Mission to mars

  • TSI25
    11 years ago

    Say there were a serious effort to colonize mars by sending a large group of colonists to set up the colony and keep it running. there would be a continual stream of new people and rescources and all that. you could also still communicate with people on earth, email, texting, possibly even skype like services or phone calls. all expenses paid.

    the kicker is that its a one way trip, from the minute you leave the launch pad you could never come back.

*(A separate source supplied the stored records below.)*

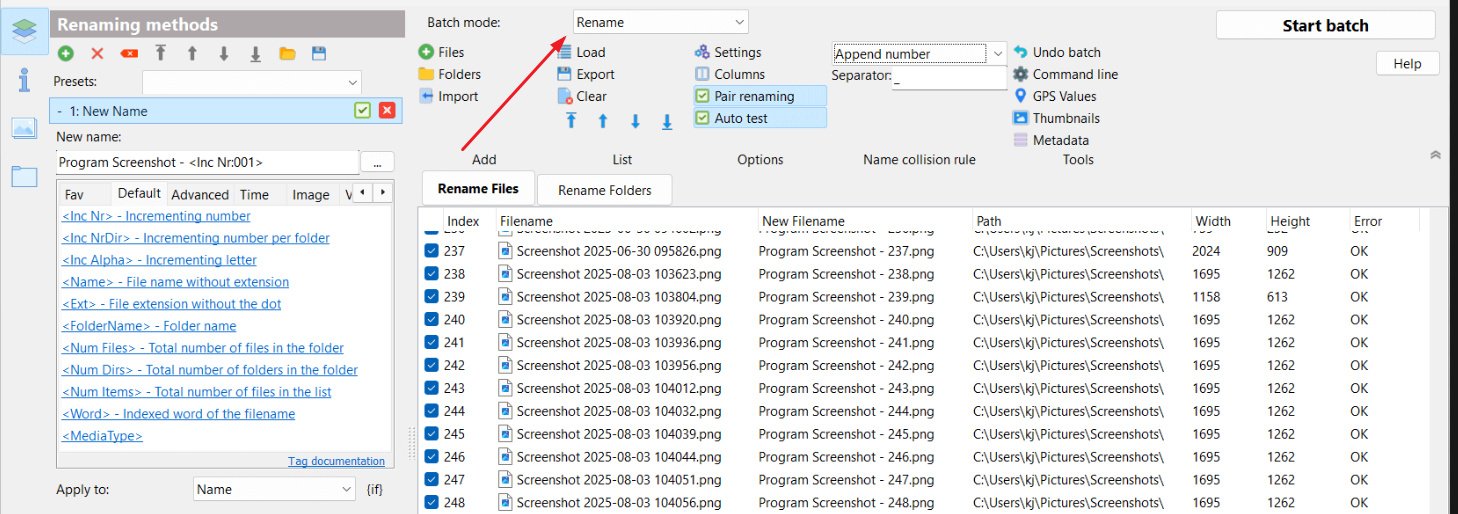Switch to the Rename Folders tab

(x=604, y=190)
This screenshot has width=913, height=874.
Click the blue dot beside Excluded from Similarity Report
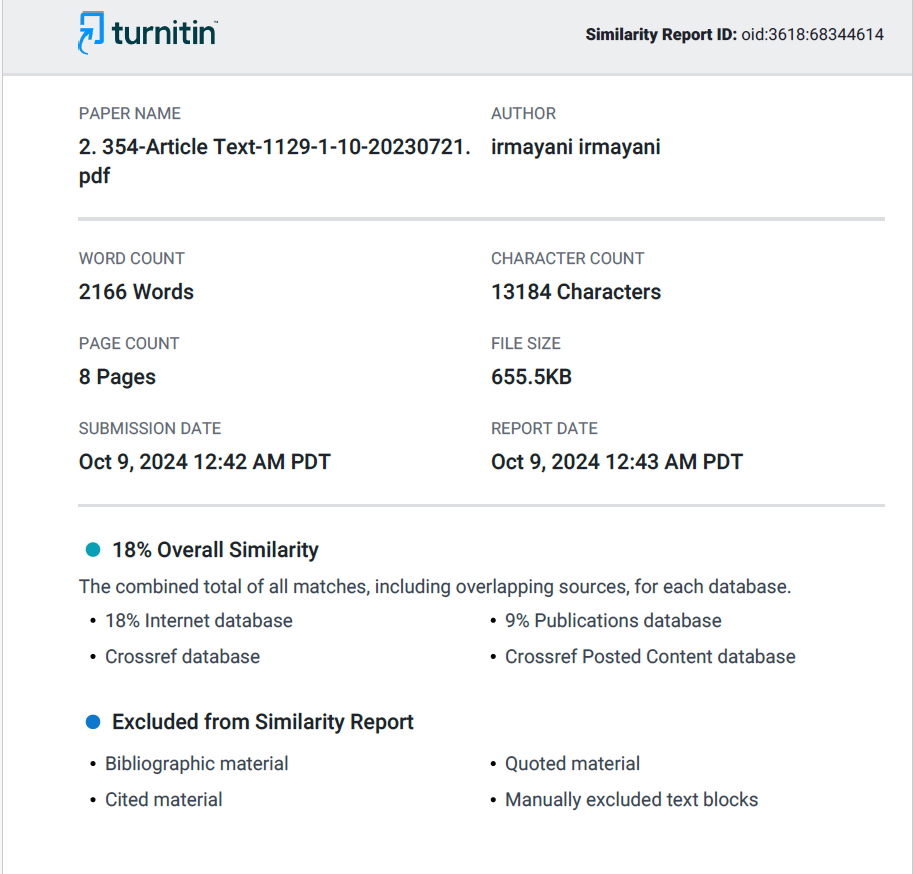pyautogui.click(x=93, y=722)
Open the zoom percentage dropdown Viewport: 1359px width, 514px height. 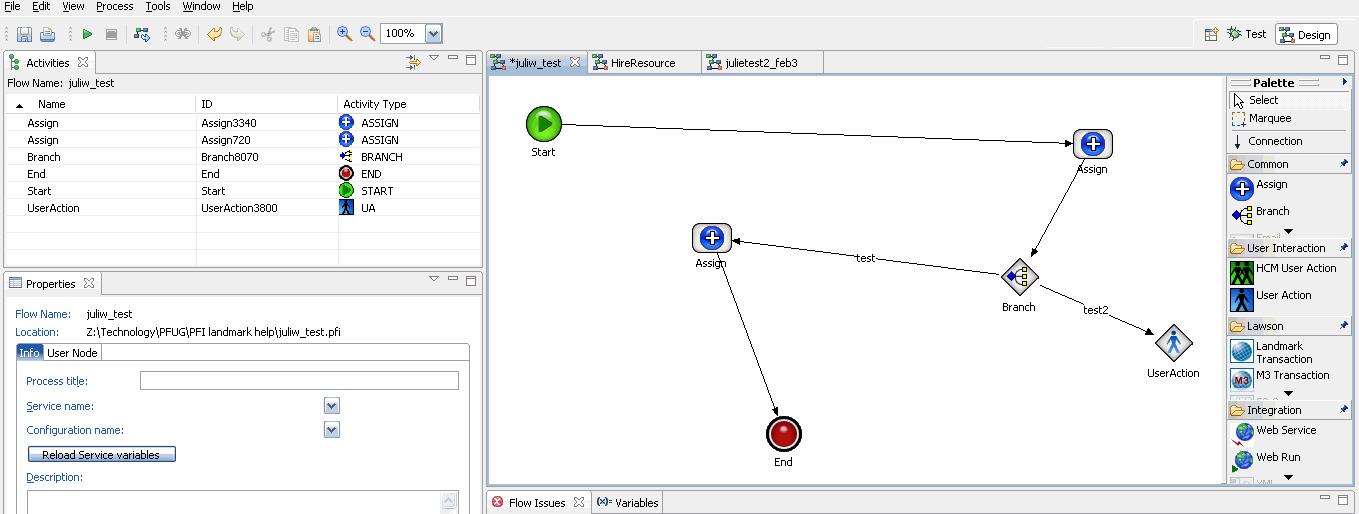(x=433, y=34)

    would you go? (why or why not?)
    --------------------------------------------------------------

    i would definitely go. just the thrill of exploration, going somewhere no one has ever gone before, the advancements in scientific understanding, not to mention just accomplishing something amazing with my life.

  • sibyllene
    11 years ago

    I would go if it was for five years, or maybe ten, but not forever. I like this planet too much. I would miss the grass, trees, streams, oceans, bread baking, animals moving, the mix of people and sounds and smells.

    I also would not go unless I could bring a plus-one.

  • Britt
    11 years ago

    I definitely couldn't, but my husband would love to, so it'd be a little rough lol. I'm not a big fan of the 'unknown' and there would be a lot up there I assume. I'm comfortable here.

  • Kevin
    11 years ago

    I've watched too many sci fi movies to go.

    Everyone knows, the first settlers on a new planet always uncover something alien that doesn't like them, wants to eat/impregnate them.

    I'd be the plucky comic relief who survives until close to the end but then dies just after making a terrible joke like;

    "hey, can't get any worse..I still have my head!"

    blragh!

  • sibyllene
    11 years ago

    Hahahaha... yeah, you're probably right.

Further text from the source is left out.